7th Annual BMRP Investigator Meeting - Abstract

Transient Gene Therapy for Inflammatory Bowel Disease

Bharat Ramratnam

Laboratory of Retrovirology, Division of Infectious Diseases, Rhode Island Hospital, Brown Medical School (Providence, U.S.A.)

We hypothesized that short interfering RNA (siRNA) targeting genes implicated in IBD pathogenesis can be effectively targeted to colonic epithelial cells in vivo, knock down corresponding mRNA expression and thereby prevent or decrease the severity of colitis in IBD. We achieved proof of principle in vivo by using siRNA targeting TNF-α. In DSS-treated animals receiving specific siRNA, macro- and micro-indices of colonic inflammation were significantly decreased compared to animals receiving a sham siRNA. However, regardless of dose or frequency of administration, all protective effects were limited to the peri-rectal area. Thus, a major challenge we encountered was the inability to target all areas of the colon using lipoplexed siRNA delivered by enema.
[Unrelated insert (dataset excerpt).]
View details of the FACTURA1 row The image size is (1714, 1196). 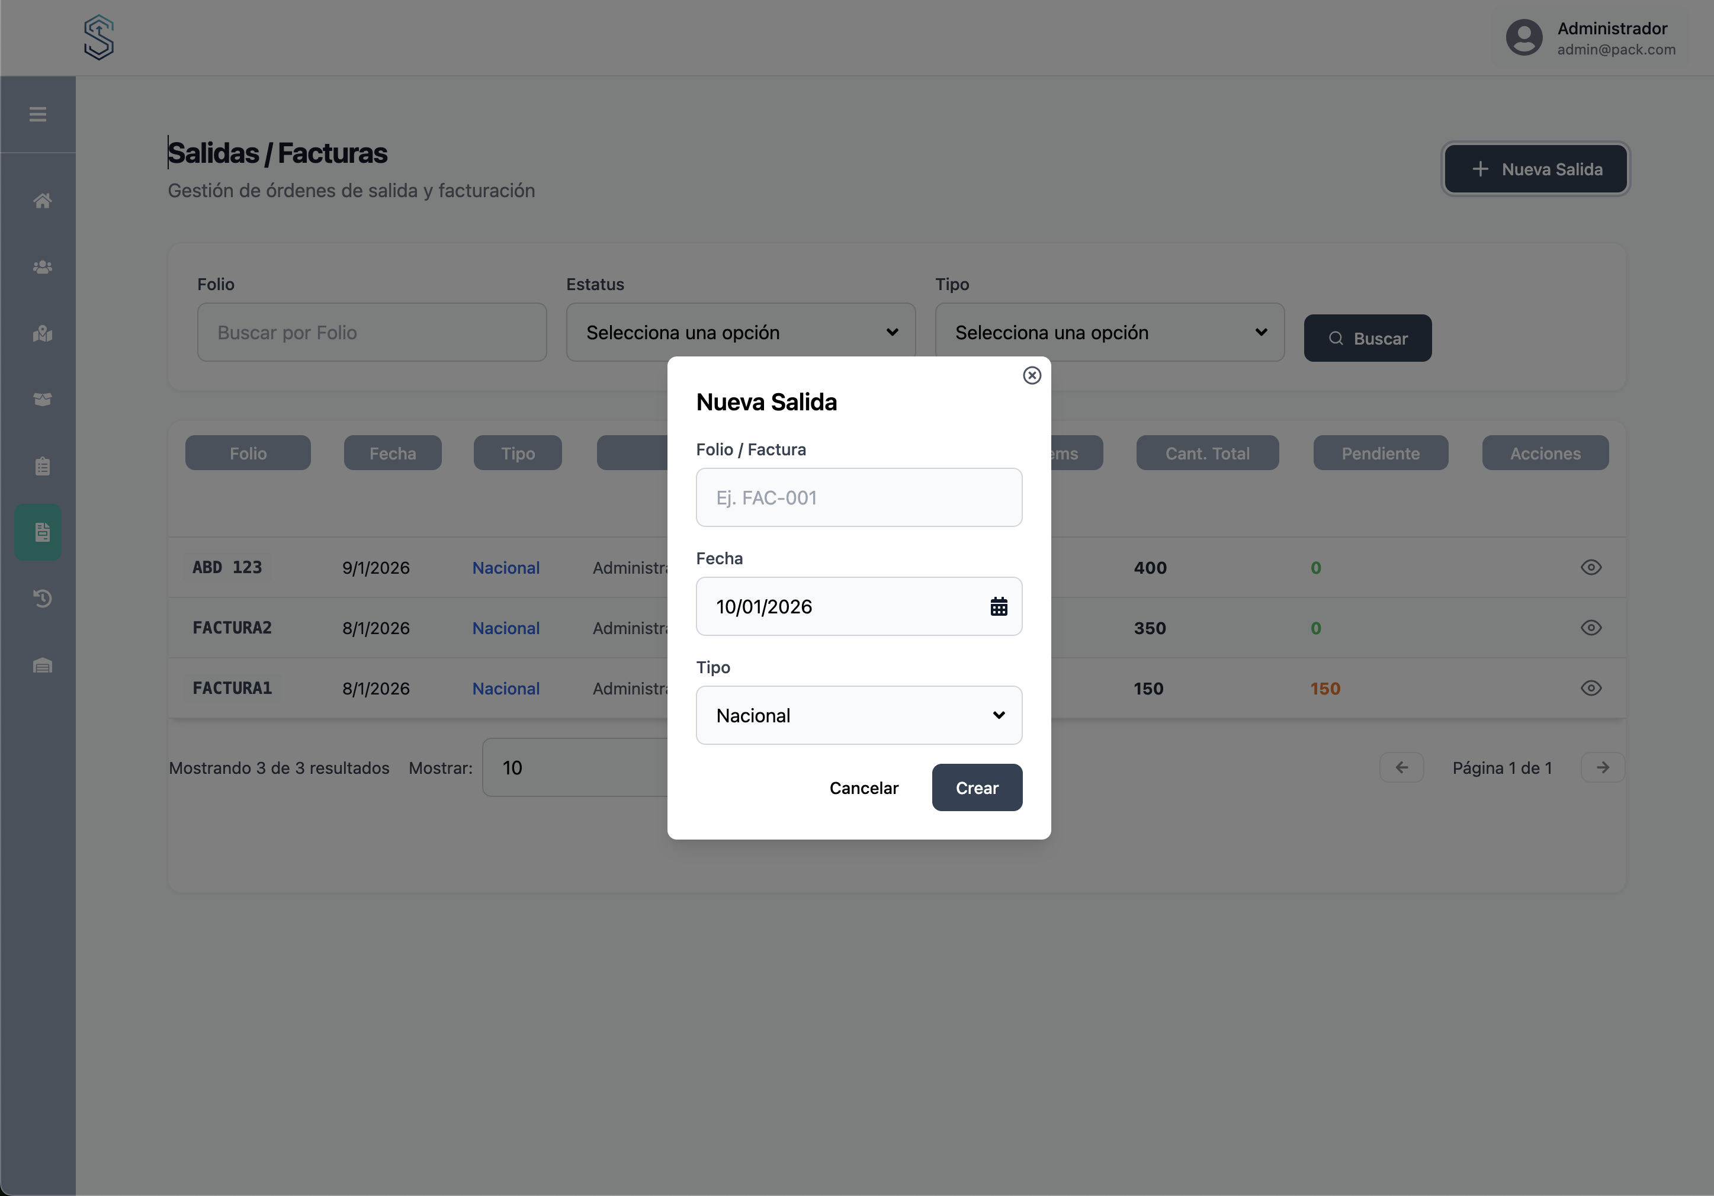click(x=1590, y=688)
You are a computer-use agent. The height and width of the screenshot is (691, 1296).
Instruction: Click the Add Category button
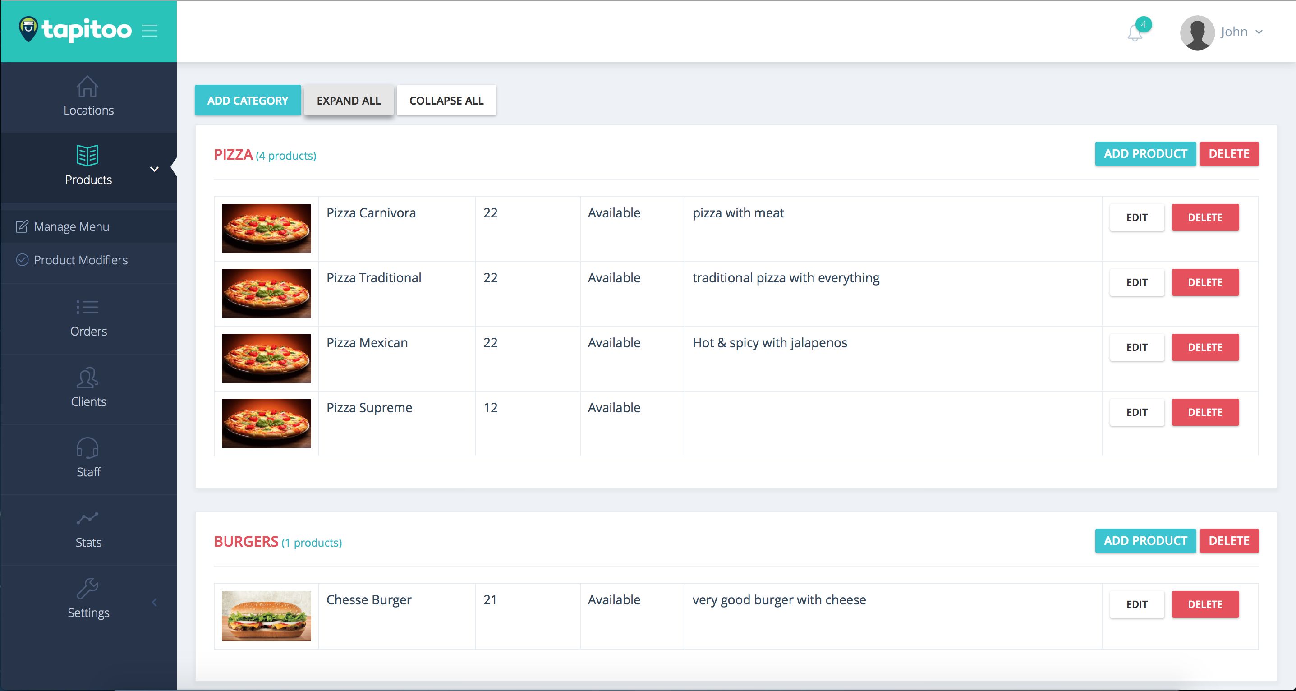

We then tested a variety of other delivery agents including but not limited to carbon nanotubules and nanospheres. We have identified a first-generation nanoparticle with physical conditions appropriate for siRNA delivery and intracellular cargo release but the efficiency of tissue uptake is around 20-30%. We are now testing further modifications to improve uptake and retention. A positive attribute of our delivery spheres is their ability to be taken orally. The Foundation has jump started our work on siRNA delivery, the greatest hurdle in developing mucosal siRNA drugs.